Investors shower Star Therapeutics with $90M for constellation of biotechs, antibody therapies

Investors have showered Star Therapeutics with $90 million to grow its portfolio companies and develop new antibody drugs for diseases with high unmet need. 

Sofinnova Investments led the oversubscribed series C round and was joined by new investors Qatar Investment Authority, Catalio Capital Management, Agent Capital, Soleus Capital and NYBC Ventures alongside all seven existing investors. The new funds nearly double the $100 million Star had already raised since its founding in late 2018. 

CEO and Founder Star Therapeutics
Adam Rosenthal, Ph.D. (Star Therapeutics)

“Each of our programs goes after multiple diseases with each antibody therapy—so it's a constellation of diseases for every one of our programs,” Star's CEO and founder Adam Rosenthal, Ph.D., told Fierce Biotech.  

Star is a biotech portfolio company that has formed two publicly disclosed offshoots to date—Electra Therapeutics and Vega Therapeutics, both of which are named after stars. While Electra is now an independently financed company, blood-disorder-focused Vega remains under Star’s wing.  

The newest financing will in part go toward Vega’s VGA039, a monoclonal antibody currently being assessed in a phase 1a/1b study that launched earlier this year. The asset is designed to treat von Willebrand disease (VWD), a bleeding disorder in which blood can’t clot properly. Available treatments, such as factor replacement therapies, are limited and require frequent intravenous infusions.

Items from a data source
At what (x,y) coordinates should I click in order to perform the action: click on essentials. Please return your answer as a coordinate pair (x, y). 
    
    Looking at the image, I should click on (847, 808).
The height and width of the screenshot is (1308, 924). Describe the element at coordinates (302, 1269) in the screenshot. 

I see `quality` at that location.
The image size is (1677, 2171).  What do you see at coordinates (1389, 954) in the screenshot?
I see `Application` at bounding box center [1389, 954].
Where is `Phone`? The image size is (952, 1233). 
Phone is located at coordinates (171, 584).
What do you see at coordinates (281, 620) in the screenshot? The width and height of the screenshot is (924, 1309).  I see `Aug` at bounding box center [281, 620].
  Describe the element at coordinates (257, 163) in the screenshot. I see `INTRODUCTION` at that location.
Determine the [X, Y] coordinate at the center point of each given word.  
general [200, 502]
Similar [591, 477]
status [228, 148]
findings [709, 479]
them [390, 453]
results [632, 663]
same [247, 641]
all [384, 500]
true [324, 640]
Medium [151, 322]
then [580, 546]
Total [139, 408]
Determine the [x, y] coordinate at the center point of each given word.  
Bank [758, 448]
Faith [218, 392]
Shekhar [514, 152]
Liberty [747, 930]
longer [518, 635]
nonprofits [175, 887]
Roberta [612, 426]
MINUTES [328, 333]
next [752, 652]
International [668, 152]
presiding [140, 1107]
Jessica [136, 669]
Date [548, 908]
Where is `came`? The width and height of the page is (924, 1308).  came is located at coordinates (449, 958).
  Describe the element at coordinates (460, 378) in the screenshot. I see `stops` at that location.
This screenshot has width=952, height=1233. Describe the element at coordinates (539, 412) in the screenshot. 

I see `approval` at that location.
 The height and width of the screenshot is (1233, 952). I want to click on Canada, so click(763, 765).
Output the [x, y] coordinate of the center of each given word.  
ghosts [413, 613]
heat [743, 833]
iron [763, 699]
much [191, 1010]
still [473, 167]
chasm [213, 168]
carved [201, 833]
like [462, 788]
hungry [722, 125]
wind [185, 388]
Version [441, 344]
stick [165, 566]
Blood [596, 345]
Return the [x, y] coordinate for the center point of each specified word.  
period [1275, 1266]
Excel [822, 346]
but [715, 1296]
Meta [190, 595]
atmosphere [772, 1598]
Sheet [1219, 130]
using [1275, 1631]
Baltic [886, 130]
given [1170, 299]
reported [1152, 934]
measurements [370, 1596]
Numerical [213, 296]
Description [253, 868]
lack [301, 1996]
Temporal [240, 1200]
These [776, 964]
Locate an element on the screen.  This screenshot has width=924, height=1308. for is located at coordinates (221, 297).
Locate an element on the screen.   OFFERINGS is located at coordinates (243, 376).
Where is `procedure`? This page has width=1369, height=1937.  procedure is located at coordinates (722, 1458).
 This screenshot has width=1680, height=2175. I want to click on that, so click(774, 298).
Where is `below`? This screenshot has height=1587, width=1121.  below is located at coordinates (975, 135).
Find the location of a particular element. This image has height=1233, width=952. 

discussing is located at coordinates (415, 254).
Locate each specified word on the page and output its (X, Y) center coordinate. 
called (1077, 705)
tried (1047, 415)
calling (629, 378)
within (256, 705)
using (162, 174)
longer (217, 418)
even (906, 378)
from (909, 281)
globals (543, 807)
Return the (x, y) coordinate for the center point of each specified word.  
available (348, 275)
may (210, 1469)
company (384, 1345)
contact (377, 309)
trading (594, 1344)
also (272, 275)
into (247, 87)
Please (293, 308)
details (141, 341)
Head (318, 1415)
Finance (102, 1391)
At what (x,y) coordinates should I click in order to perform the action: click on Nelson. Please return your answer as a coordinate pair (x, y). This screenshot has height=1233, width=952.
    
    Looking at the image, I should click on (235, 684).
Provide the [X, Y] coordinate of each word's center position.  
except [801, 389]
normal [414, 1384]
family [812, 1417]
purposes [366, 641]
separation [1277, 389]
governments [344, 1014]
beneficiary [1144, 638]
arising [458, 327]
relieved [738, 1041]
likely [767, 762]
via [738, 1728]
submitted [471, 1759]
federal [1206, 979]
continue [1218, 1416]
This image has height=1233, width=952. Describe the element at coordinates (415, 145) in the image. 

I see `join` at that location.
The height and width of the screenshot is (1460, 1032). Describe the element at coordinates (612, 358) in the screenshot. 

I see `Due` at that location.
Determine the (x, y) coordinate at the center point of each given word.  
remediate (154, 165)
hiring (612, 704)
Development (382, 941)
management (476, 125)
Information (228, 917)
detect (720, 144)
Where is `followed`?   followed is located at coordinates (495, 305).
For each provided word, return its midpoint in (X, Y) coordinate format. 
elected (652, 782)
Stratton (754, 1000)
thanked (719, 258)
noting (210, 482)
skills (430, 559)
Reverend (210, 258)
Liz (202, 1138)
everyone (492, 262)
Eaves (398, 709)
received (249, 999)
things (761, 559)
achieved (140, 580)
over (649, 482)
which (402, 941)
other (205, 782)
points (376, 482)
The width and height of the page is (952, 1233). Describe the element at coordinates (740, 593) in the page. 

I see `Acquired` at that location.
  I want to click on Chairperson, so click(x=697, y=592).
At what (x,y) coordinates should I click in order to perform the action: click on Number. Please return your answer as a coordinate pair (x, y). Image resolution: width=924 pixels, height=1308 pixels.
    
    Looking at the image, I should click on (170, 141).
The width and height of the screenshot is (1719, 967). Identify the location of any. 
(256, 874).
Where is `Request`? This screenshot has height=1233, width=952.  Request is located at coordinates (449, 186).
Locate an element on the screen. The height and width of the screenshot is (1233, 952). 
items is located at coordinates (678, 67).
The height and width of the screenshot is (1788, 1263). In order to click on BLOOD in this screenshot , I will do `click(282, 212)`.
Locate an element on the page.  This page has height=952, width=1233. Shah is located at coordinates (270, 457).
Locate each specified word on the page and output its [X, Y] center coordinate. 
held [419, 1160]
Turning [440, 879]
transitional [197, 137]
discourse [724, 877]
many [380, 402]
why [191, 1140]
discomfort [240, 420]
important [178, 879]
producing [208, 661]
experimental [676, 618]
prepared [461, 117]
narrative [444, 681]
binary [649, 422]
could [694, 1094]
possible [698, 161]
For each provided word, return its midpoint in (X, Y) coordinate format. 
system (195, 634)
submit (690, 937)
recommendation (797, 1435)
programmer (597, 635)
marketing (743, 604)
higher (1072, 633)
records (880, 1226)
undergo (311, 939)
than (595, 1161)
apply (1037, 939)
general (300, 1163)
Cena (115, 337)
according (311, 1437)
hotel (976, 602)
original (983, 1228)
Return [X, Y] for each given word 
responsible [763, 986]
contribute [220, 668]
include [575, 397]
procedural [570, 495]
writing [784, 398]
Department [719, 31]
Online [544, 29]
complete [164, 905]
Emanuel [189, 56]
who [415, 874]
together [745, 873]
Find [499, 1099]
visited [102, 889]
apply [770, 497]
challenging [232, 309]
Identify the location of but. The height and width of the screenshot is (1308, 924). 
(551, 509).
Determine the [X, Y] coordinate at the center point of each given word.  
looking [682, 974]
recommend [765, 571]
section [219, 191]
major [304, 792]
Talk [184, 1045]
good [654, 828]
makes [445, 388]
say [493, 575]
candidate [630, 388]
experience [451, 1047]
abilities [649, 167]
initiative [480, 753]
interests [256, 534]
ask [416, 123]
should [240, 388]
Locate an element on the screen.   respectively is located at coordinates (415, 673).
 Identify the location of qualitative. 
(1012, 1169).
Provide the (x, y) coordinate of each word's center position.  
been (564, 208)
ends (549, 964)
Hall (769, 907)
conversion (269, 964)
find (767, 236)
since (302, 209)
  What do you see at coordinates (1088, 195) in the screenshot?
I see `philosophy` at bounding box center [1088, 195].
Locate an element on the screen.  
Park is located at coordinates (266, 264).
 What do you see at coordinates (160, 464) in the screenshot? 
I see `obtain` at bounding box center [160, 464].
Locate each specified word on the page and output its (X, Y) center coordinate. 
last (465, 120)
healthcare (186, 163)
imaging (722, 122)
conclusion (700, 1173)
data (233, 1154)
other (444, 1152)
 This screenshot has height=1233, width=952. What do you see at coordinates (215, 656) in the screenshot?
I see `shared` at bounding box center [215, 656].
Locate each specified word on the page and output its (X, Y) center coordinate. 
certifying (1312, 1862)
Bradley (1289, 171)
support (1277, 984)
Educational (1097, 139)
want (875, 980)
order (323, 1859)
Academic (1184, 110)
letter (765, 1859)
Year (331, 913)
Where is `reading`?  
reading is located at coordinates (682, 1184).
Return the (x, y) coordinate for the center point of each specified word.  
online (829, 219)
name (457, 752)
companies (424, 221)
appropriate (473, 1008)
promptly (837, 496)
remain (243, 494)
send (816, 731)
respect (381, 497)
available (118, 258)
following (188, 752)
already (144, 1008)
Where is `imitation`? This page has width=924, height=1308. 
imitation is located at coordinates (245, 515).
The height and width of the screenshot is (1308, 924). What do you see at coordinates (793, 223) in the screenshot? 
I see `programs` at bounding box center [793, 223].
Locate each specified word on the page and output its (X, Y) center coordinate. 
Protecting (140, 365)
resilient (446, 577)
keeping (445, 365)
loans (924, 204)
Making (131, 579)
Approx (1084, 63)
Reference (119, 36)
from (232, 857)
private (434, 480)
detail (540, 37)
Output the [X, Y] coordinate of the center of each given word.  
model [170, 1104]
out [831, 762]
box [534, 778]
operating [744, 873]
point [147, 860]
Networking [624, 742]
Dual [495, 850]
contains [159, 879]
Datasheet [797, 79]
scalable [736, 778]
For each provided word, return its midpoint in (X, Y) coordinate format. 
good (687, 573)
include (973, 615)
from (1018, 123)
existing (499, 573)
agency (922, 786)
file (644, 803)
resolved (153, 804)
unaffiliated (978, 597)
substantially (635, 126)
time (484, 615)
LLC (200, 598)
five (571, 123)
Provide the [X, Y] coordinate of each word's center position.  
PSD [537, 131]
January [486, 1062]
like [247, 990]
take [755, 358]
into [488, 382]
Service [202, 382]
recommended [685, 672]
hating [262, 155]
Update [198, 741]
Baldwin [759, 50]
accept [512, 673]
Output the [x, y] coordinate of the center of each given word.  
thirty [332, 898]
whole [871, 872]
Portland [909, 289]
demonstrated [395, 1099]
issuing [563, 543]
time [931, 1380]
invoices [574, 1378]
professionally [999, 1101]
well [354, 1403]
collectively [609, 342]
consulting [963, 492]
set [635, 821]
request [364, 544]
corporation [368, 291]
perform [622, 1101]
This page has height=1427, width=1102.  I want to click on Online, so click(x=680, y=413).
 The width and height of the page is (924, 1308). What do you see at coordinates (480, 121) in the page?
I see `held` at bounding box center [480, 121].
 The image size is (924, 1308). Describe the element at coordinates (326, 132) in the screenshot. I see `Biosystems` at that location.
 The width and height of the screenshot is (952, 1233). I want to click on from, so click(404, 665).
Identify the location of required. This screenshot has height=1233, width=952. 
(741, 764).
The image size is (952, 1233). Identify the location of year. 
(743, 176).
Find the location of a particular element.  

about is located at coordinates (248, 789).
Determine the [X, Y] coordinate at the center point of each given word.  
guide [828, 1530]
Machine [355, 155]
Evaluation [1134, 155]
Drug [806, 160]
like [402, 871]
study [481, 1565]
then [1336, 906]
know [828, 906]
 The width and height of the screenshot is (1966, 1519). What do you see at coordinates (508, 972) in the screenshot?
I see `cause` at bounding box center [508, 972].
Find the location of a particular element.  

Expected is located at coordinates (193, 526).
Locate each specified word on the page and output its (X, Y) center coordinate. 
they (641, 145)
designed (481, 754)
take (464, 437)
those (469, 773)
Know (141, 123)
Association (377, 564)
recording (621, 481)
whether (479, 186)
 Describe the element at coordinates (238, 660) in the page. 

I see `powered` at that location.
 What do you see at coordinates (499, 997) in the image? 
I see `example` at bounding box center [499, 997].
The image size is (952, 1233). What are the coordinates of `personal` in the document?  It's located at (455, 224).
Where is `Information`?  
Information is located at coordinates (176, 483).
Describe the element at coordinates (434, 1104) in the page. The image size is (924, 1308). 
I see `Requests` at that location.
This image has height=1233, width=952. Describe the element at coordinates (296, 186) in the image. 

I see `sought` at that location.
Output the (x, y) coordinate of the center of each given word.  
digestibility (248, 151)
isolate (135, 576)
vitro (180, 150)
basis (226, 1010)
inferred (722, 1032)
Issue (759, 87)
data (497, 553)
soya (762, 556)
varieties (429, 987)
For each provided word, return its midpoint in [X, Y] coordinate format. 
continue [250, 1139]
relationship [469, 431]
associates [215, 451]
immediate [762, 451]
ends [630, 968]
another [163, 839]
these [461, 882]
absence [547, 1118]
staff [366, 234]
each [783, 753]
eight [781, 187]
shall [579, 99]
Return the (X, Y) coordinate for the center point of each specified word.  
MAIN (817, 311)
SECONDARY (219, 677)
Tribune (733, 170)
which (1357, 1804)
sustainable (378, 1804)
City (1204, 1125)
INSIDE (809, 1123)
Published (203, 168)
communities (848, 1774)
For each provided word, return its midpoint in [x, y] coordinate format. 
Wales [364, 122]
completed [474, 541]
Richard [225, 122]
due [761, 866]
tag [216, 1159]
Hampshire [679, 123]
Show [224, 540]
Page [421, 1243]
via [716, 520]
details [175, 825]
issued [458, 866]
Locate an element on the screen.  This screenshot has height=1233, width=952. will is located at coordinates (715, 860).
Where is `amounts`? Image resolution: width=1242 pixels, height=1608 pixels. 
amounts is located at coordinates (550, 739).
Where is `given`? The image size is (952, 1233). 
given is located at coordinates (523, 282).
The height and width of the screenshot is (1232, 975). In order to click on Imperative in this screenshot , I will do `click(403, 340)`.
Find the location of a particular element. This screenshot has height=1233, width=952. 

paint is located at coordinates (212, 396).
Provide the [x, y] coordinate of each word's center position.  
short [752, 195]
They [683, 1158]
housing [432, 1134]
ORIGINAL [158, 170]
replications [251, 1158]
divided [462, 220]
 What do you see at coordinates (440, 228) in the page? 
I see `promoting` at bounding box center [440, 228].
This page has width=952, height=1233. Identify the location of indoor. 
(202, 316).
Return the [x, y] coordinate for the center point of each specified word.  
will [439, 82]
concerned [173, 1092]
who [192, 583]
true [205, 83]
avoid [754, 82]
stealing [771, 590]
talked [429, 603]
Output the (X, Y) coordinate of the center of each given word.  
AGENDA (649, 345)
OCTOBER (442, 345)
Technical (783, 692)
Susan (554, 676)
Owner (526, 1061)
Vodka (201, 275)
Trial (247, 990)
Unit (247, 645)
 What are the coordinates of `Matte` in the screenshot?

» Activity list
- A) Translate this sentence from the article about Star Therapeutics' funding into Spanish: "The asset is designed to treat von Willebrand disease (VWD), a bleeding disorder in which blood can’t clot properly."
- B) Carry on the article about Star Therapeutics' funding, picking up right after its last sentence.

» Answers below
- A) El activo está diseñado para tratar la enfermedad de von Willebrand (VWD), un trastorno hemorrágico en el que la sangre no puede coagular correctamente.

- B)
Vega hopes VGA039 can address these limitations as a subcutaneously self-administered antibody therapy that targets a fundamental mechanism of clot formation via protein S, Rosenthal explained, adding that the company thinks the asset could transform the VWD treatment landscape.

“This is very similar actually to what Hemlibra has done in the hemophilia A space,” Rosenthal said, likening the asset’s potential to Roche’s and Chugai’s bispecific monoclonal antibody blockbuster. “Prior to that, really there was only factor replacement therapies, which often are quite burdensome on patients.”

The new funds are expected to move VGA039—which received FDA orphan-drug designation this spring—through the entirety of the phase 1a/1b trial, Rosenthal said.

“I think we're one of the first and probably the furthest along,” Rosenthal said, referring to antibody therapy developers for VWD. “So, it's an area that probably will get more competitive as people are acknowledging and realizing the unmet need and VWD.”

VGA039 also holds potential among other bleeding disorders such as other factor deficiencies and platelet conditions.

Star’s series C cash will also be channeled into additional portfolio companies that have yet to be publicly revealed. The business's design allows flexibility when building out teams that have expertise in specific therapeutic areas and to pursue different financing strategies and opportunities for each company, Rosenthal explained. 

Star’s constellation of companies boldly go into “areas of white space,” the CEO said—or rare diseases with unmet medical need—a strategy he dubs the company’s “special sauce.” 

It also helps explain the emphasis on stars, which Rosenthal said represent the plethora of opportunities available to treat the multitude of diseases that exist today.